- Beginning Jan. 1, 2020, midwives in Maine will need to be licensed by the state and meet specified educational and data collection requirements in order to perform out-of-hospital births, the Associated Press reported.
- The new rules, aimed at making homebirths safer, follow similar licensing requirements in other states.
- The rate of nonhospital births in Maine nearly doubled from 2000 to 2013, while nationwide births at home and in birthing centers grew 29% between 2004 and 2009.
Midwives must complete an education and training program before the 2020 effective date. If the institution that provided the training is not accredited, they must obtain a “bridge certificate” to continue practicing.
The rules stem from a new state law that also prohibits midwives from delivering twins, breech babies and newborns whose mothers have previously had a caesarian section.
Maine midwife Eleanor Daniels, president of the National Association of Certified Professional Midwives, called the push for licensing and proof of competency “the pathway forward” for homebirth movement.
But some worry that the new requirements could cause midwives who don’t complete the training to go underground and drive women to attempt high-risk births themselves if they can’t get a midwife.

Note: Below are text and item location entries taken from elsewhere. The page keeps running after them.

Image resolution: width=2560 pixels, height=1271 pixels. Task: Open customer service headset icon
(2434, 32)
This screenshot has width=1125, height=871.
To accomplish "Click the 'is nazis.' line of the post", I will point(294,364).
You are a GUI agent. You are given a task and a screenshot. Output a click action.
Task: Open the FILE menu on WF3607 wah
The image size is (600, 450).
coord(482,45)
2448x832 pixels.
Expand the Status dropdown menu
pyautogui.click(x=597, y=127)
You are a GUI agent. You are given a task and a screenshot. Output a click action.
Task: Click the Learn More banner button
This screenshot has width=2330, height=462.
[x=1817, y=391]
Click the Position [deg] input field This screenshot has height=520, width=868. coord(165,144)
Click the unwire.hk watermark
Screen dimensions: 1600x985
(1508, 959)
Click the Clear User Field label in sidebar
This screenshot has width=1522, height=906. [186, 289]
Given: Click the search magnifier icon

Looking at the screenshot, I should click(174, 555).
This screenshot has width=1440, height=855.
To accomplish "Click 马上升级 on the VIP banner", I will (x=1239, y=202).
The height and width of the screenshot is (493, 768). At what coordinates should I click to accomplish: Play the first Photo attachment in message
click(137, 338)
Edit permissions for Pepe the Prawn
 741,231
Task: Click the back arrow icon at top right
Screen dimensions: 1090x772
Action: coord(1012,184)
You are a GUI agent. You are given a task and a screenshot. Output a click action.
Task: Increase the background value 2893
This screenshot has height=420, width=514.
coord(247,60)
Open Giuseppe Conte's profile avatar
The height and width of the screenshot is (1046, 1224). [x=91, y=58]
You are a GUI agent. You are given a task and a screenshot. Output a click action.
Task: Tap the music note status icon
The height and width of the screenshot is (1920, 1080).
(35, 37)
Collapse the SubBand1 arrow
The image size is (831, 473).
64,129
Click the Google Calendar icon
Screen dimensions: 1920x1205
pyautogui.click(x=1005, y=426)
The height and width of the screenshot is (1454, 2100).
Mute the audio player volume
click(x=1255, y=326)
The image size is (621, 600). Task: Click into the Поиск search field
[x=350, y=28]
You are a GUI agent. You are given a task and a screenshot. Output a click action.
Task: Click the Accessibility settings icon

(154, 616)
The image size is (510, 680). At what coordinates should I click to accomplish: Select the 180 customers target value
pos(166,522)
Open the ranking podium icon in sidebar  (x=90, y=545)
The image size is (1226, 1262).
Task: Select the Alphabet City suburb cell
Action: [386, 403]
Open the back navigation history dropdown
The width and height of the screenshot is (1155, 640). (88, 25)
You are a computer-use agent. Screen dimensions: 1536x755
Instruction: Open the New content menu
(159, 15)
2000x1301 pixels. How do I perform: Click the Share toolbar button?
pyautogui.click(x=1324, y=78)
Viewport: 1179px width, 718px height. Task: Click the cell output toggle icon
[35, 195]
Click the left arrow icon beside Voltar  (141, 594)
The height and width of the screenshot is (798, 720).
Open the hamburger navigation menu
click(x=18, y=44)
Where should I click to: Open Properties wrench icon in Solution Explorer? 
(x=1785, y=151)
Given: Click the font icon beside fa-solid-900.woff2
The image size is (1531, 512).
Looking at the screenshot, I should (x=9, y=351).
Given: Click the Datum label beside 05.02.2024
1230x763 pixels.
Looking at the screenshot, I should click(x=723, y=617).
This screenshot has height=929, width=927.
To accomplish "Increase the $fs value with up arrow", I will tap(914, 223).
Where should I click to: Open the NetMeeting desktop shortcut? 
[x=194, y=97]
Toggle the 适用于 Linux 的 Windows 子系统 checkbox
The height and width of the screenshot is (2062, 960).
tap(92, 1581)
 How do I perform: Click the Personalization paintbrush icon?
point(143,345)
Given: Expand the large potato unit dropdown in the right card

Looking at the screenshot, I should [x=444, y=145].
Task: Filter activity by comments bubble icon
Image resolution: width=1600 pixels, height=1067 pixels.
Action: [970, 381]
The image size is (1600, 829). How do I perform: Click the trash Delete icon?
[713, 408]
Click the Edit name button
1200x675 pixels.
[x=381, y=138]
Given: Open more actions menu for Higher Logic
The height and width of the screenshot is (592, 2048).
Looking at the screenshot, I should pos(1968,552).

According to Midwives of Maine’s website, the average cost for an out-of-hospital birth is $2,000 to $3,500, not including lab and ultrasound fees, versus $6,000 to $11,000 for a hospital delivery and $13,000 to $16,000 for an uncomplicated C-section.
More than half of U.S. states already require midwives to be licensed, while Maryland and Rhode Island recently passed laws and Illinois is considering such legislation, Daniels told the AP.
Maine Gov. Paul LePage (R), who vetoed the legislation, predicted the licensure program would cost $130,000 in its first three years. The law, which was saved in an override vote by the legislature, was approved with no funding.